Dataset items
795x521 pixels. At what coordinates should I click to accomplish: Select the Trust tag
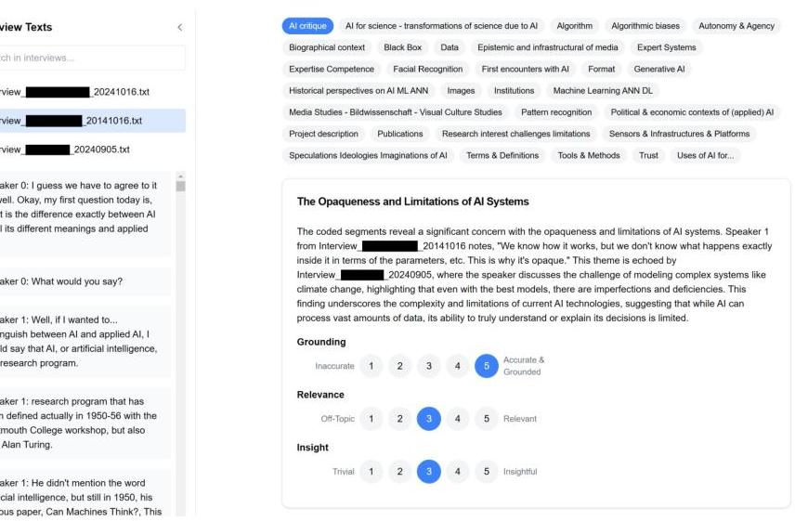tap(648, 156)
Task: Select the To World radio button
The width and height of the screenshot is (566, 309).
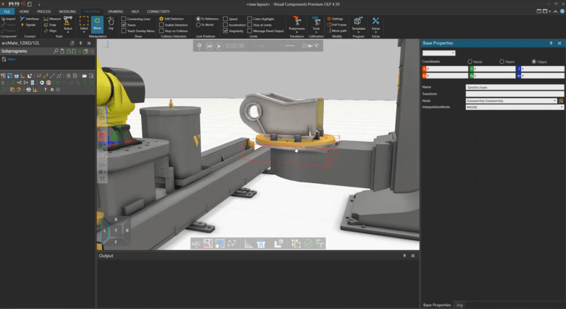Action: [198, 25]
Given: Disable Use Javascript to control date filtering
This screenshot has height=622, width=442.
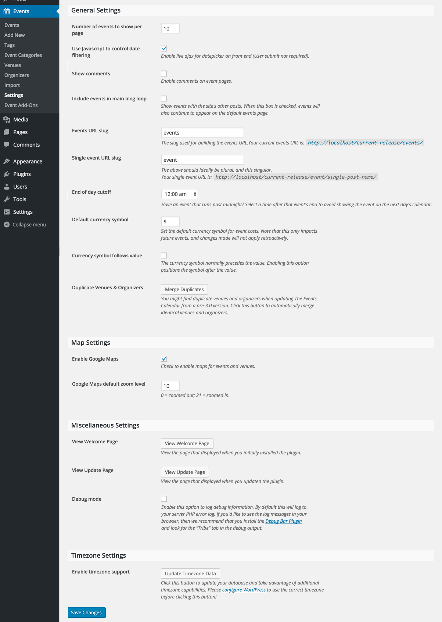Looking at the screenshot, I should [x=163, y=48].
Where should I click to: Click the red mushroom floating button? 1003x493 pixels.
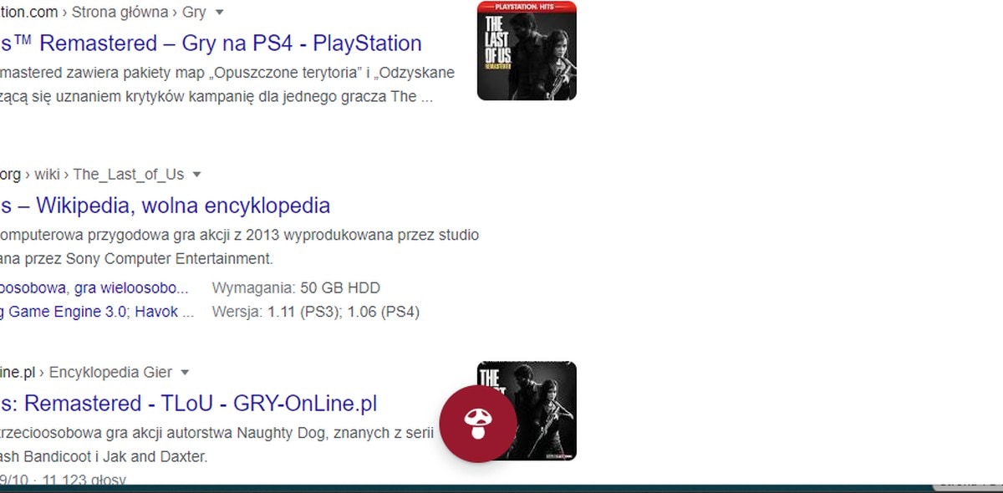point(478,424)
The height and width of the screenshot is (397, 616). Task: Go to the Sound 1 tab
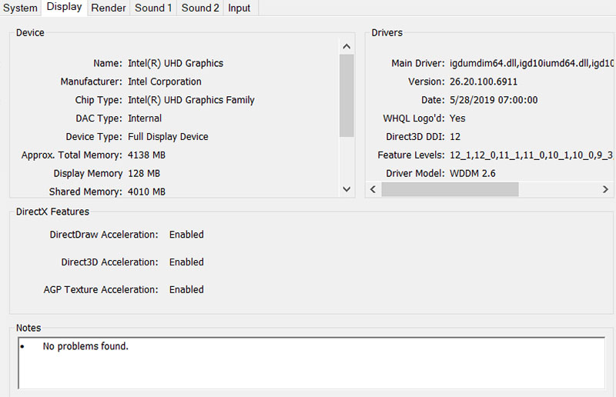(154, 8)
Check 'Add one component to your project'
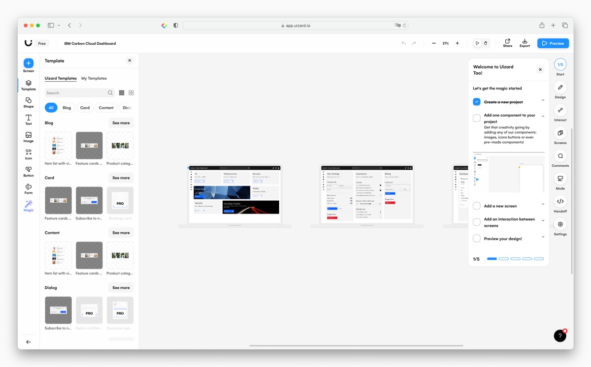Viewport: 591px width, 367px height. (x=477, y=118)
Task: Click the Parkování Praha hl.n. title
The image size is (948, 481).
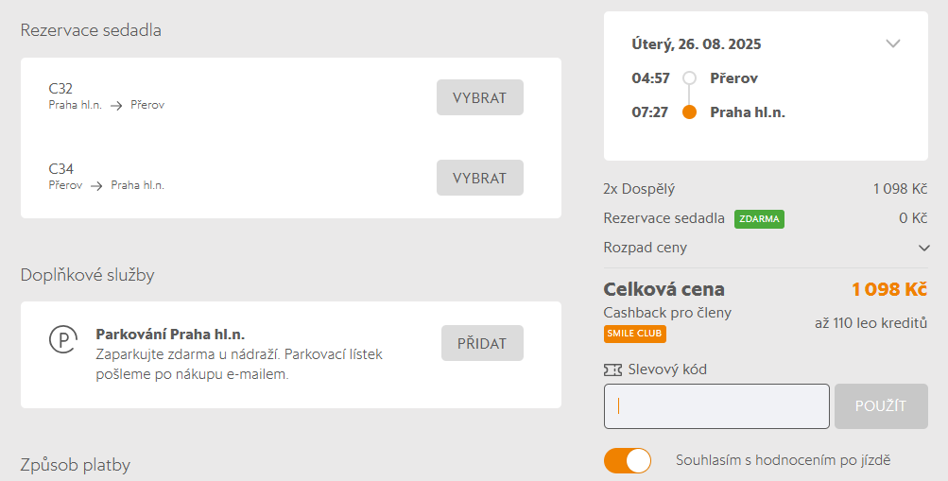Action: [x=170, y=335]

_What is required_.
Each entry should come back exactly as written, with its pictures omitted.

_Task solution_.
795x521 pixels. At what coordinates should I click to accomplish: Select the Trust tag
tap(648, 156)
Task: Select the To World radio button
The width and height of the screenshot is (566, 309).
Action: [198, 25]
Given: Disable Use Javascript to control date filtering
This screenshot has height=622, width=442.
Looking at the screenshot, I should [x=163, y=48].
Where should I click to: Click the red mushroom floating button? 1003x493 pixels.
point(478,424)
The height and width of the screenshot is (397, 616). Task: Go to the Sound 1 tab
(154, 8)
Check 'Add one component to your project'
Viewport: 591px width, 367px height. (x=477, y=118)
Task: Click the Parkování Praha hl.n. title
The image size is (948, 481).
Action: [x=170, y=335]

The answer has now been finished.